On the day: Members of the public had a spectacular view of the portrait from Mussenden Temple and Downhill Demesne with Stendhal Festival and Live Music Now providing music in the Temple. Click here for more information about events and timings on this beach.
The portrait revealed on this beach was:

Rachel Ferguson
Queen Alexandra's Imperial Military Nursing Service
Date of Death: 26/06/1918
Daughter of John Stewart Ferguson and Annie Ferguson, of Lanebrooke House, Ballygoney, Moneymore, Co. Derry.
Read MoreStaff Nurse Rachel Ferguson (1886 – 26 June 1918)
Rachel Ferguson was part of Queen Alexandra’s Imperial Military Nursing Service, one of the main providers of female nurses for the British Army. During the war, 10,000 members of the service were deployed as far afield as India and East Africa.
Rachel was the daughter of John Stewart and Annie Ferguson, of Lanebrooke House, Ballygoney, Moneymore, County Derry, with three brothers and three sisters. She was educated at Ballygoney National School and Lady’s School, Cookstown, before training at the Royal Victoria Hospital, Belfast.

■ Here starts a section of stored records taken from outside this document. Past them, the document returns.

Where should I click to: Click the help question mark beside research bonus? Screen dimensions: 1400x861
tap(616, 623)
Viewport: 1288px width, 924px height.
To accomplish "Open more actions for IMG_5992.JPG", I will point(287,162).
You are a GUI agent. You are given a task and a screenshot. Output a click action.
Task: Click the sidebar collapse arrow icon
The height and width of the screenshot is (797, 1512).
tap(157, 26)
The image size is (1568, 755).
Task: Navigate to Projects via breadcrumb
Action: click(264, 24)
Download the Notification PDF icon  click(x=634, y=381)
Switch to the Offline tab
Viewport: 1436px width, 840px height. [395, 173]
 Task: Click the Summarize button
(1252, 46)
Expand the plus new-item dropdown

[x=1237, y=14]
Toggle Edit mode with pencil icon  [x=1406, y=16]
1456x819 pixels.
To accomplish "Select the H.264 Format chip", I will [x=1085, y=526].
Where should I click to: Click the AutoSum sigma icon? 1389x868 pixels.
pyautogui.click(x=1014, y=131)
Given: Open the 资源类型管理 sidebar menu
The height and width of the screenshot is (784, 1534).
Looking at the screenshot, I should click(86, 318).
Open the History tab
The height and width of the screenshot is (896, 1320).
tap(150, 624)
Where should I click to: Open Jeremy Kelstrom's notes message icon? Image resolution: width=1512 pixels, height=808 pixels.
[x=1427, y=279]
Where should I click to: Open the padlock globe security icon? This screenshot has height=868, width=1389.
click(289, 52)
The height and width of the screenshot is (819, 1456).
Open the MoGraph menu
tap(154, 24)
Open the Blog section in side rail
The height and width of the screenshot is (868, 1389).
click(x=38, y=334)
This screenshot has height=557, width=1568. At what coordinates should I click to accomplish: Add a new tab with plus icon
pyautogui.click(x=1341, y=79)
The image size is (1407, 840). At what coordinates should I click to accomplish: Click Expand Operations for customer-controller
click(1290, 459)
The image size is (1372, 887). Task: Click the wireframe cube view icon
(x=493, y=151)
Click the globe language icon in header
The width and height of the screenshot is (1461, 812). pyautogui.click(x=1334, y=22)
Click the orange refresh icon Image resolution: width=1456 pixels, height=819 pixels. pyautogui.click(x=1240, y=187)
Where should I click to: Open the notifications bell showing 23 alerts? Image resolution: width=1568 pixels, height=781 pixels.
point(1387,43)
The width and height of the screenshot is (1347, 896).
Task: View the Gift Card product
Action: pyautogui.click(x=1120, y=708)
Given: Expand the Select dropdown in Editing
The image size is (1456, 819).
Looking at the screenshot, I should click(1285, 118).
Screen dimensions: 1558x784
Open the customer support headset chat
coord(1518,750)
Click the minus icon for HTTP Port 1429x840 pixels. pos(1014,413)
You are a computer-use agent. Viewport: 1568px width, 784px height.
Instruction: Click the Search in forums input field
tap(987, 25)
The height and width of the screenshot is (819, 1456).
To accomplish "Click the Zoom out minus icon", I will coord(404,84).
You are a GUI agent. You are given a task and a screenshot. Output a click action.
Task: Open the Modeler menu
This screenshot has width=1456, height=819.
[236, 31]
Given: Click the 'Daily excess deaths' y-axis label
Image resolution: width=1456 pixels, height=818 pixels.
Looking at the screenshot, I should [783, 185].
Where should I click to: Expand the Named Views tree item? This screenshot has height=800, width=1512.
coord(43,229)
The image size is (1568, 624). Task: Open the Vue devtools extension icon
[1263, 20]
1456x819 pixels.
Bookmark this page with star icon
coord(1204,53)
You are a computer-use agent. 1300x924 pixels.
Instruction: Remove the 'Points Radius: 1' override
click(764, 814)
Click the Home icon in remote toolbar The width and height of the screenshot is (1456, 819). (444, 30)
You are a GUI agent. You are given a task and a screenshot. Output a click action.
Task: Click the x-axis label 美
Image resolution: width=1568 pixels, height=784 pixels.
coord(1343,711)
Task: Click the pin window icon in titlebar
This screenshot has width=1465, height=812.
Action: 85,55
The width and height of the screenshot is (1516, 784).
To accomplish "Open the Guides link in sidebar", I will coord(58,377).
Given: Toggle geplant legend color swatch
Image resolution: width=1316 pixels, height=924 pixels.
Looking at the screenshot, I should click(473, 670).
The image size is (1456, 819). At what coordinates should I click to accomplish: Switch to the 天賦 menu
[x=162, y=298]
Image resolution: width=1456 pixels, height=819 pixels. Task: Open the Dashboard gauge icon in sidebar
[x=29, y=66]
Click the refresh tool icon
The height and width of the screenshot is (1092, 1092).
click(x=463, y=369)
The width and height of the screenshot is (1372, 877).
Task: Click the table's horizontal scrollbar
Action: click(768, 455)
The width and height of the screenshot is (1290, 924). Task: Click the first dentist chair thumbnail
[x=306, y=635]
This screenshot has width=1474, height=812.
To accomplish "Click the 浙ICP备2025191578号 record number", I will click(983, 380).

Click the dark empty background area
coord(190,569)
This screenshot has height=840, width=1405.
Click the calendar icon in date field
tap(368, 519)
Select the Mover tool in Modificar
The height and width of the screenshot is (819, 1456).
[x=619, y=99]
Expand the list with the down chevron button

During the war, she served in Italy, where Commonwealth forces operated from November 1917, with medical units based behind the front. The 62nd General Hospital was posted at the town of Bordighera, Liguria, from January 1918 onwards. Rachel had returned from leave on May 25, but on June 26 she was admitted there as a patient, suffering from bronchopneumonia. She was by already dangerously ill and died later that day. Rachel now lies at rest in Bordighera British Cemetery.